## Re: Resolved: Technical communicators can create information

Subject: Re: Resolved: Technical communicators can create information
From: Chris Despopoulos <despopoulos_chriss -at- yahoo -dot- com>
To: techwr-l -at- lists -dot- techwr-l -dot- com
Date: Mon, 14 Jun 2010 05:34:34 -0700 (PDT)

Somebody paraphrased the following:

*************
Data becomes Information when it is organized into a form (document, story, presentation, table, etc.)
Information becomes Knowledge when it is internalized.
Knowledge becomes Wisdom when it is used as a guide to right action.
*************

The first statement is close to what I understand from very brief and shallow forays into information theory. Data is converted into information when it is collapsed into a code of some sort, and transmitted to a receiver that can then expand the code to arrive at the same or equivalent data. The most elegant example I can think of would be Kepler... (Did I get it from the books I read???)
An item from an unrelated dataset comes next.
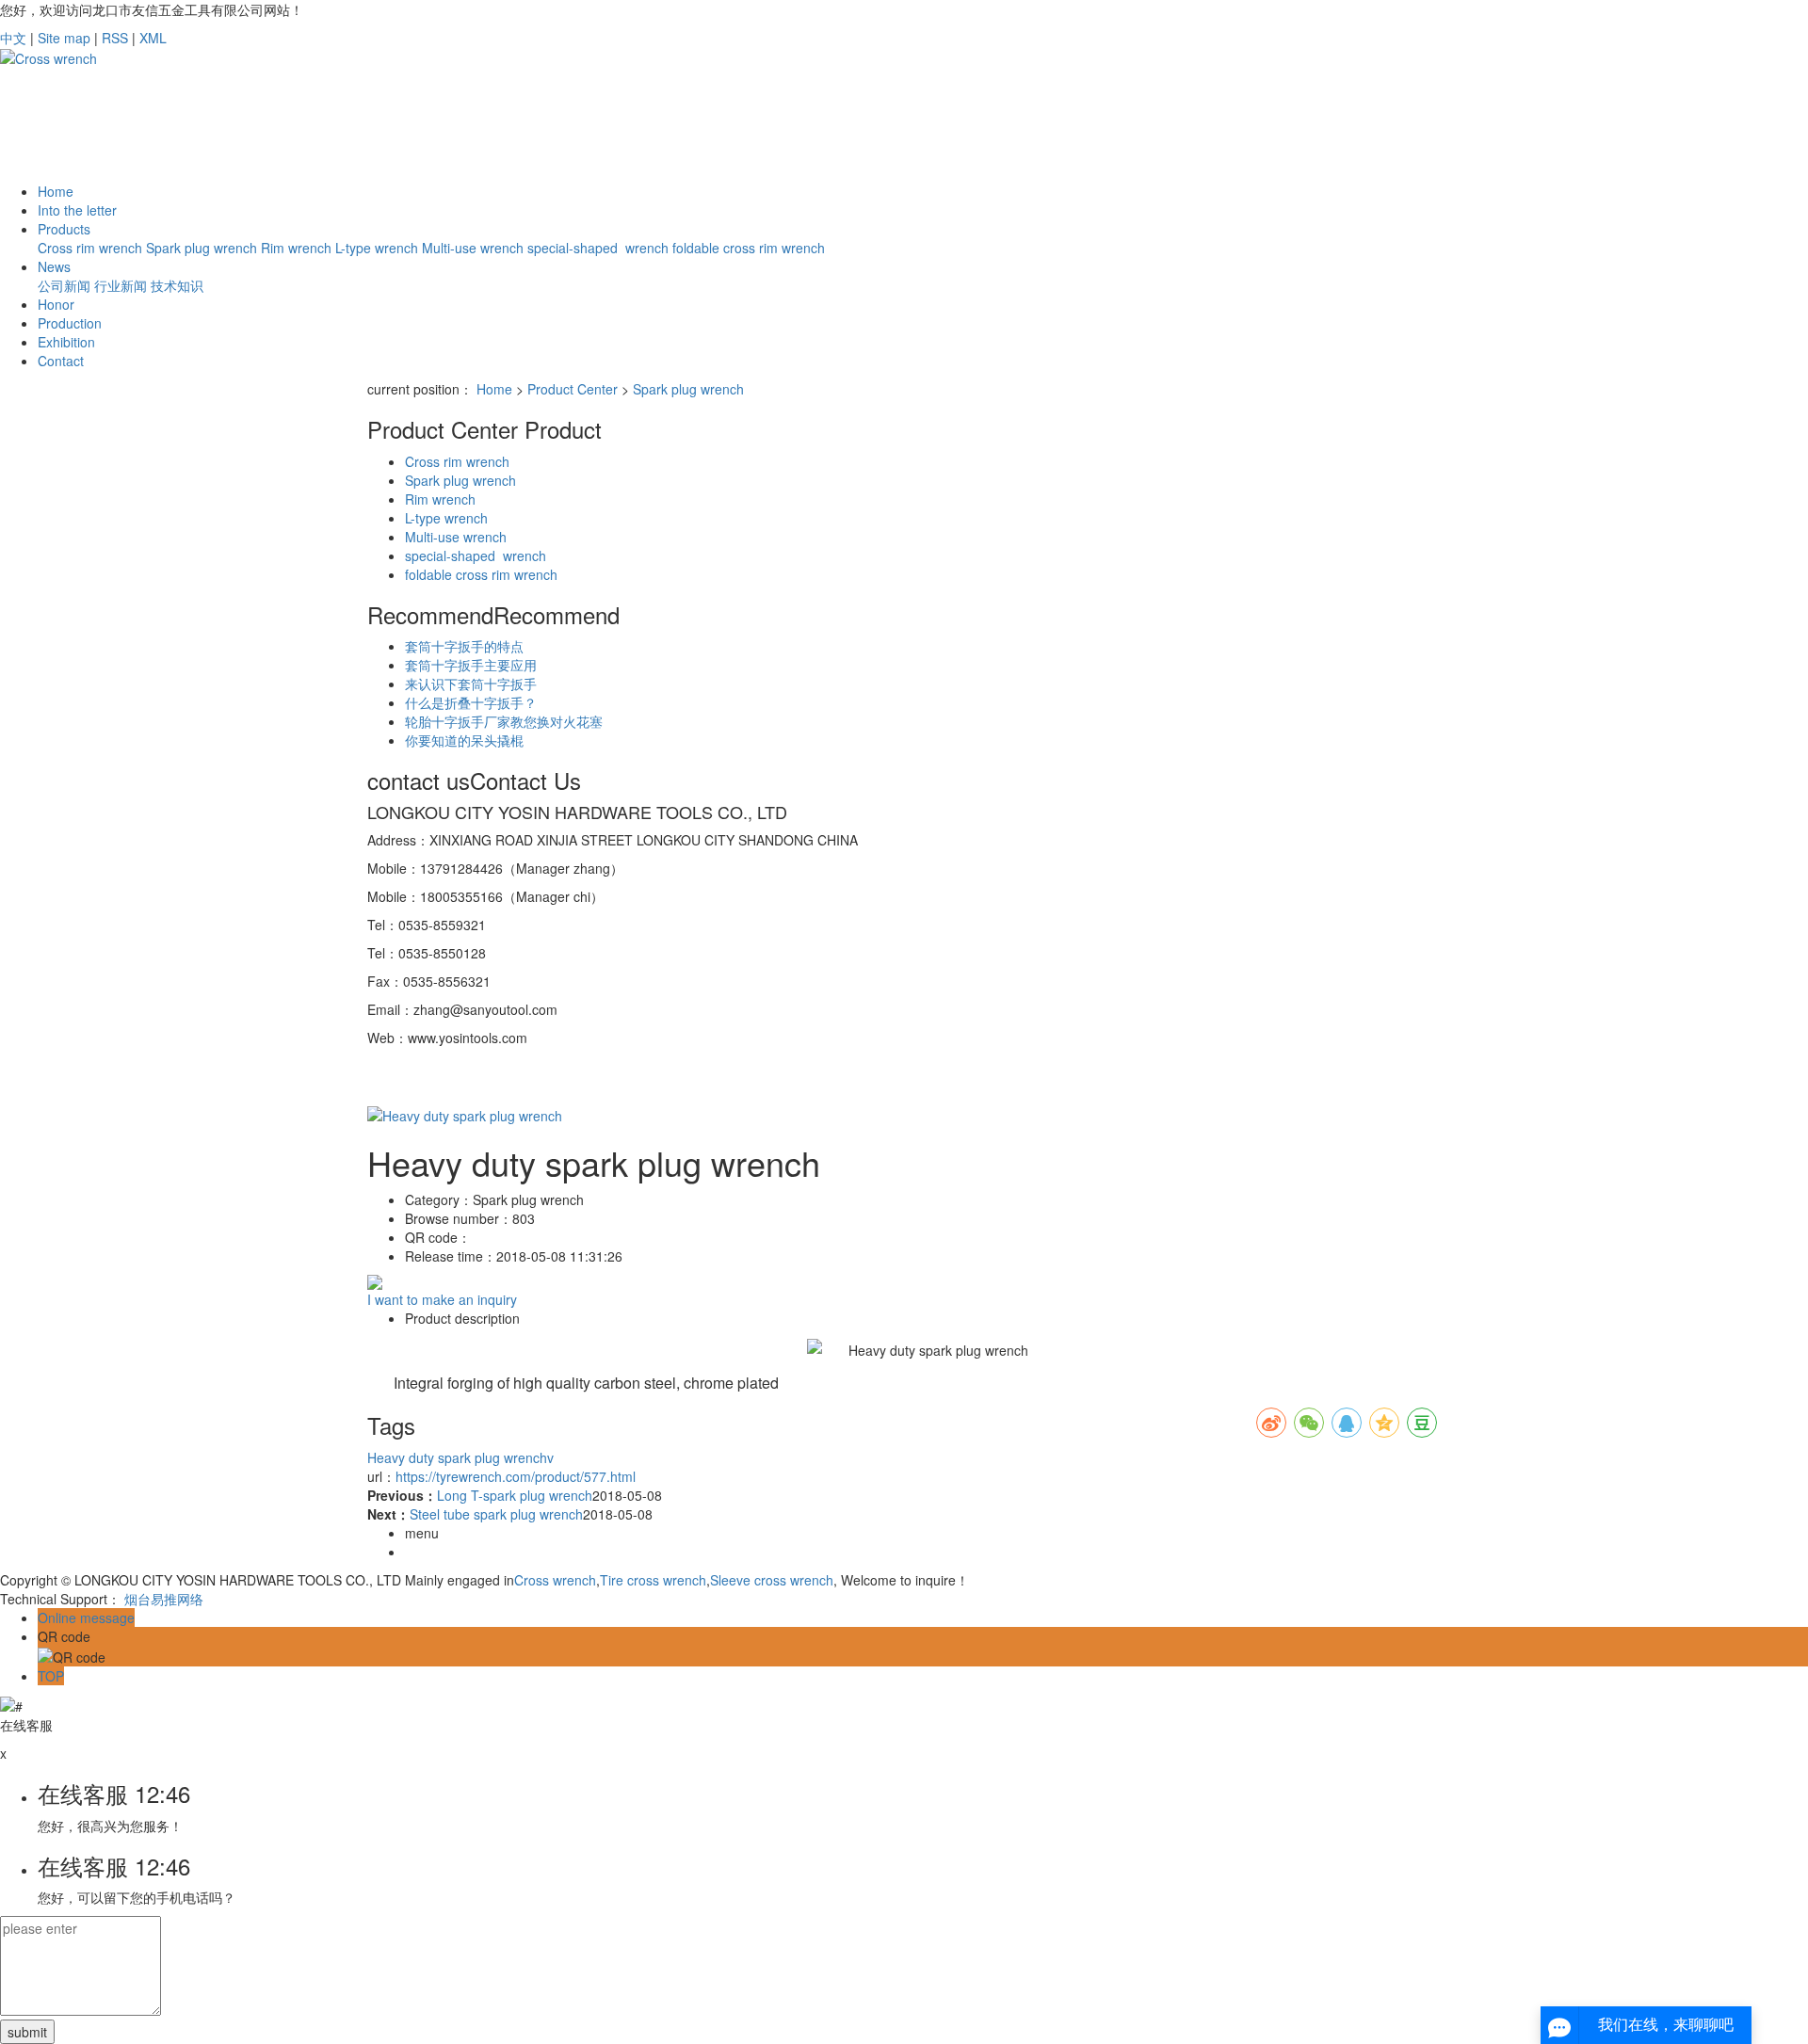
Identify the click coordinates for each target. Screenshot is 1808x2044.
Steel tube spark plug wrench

Tycho Brahe and Kepler amassed a remarkable body of data, which tracked the movement of planets in the sky. In a way, they could have predicted the position of a planet based on enough data followed by some serious number crunching. But all that they had was data. Kepler then studied that data and arrived at his laws of motion:
* An orbit is always an ellipse
* The area of sweep for any given amount of time is always the
same (the closer to the center of orbit, the faster it goes)
* Length of mean diameter is proportional to length of orbital
(the farther away, the longer the orbital period)

With those three "codes", Kepler (and you) can take incomplete data, and arrive at a full data set -- distance, speed, mass, etc. So a sender (you or some other signal generator) and a receiver (you or some other process that decodes the signal) can both be attuned to the same codes (the three laws). Then a transmission of a minimal data set becomes information -- it can be expanded into the full data set at will.

We do the same thing every day -- we call it language. We say to our kids, "Look out, the fire will burn you" -- That codifies experience, possibly an experience we have never had. To provide our kids with the data, we'd have to stick their hands in the fire. Much better to provide them with the information. Of course, it's up to them to decode it and modify their behavior accordingly. There's only so information kids will accept about the metaphorical fire. But that leads to biology and human instincts... Something for another day.

I say, this is why video hasn't replace technical (or other) writing. Sometimes video is appropriate. But often it weighs too heavily on the side of data, where the time and bandwidth it takes to recreate/relive the experience isn't worth the value of the transmission, compared to codification such as written language. Likewise with graphics, although graphics weigh less than video, and there are more instances where the weight of text + decoding effort is greater than the weight of an image.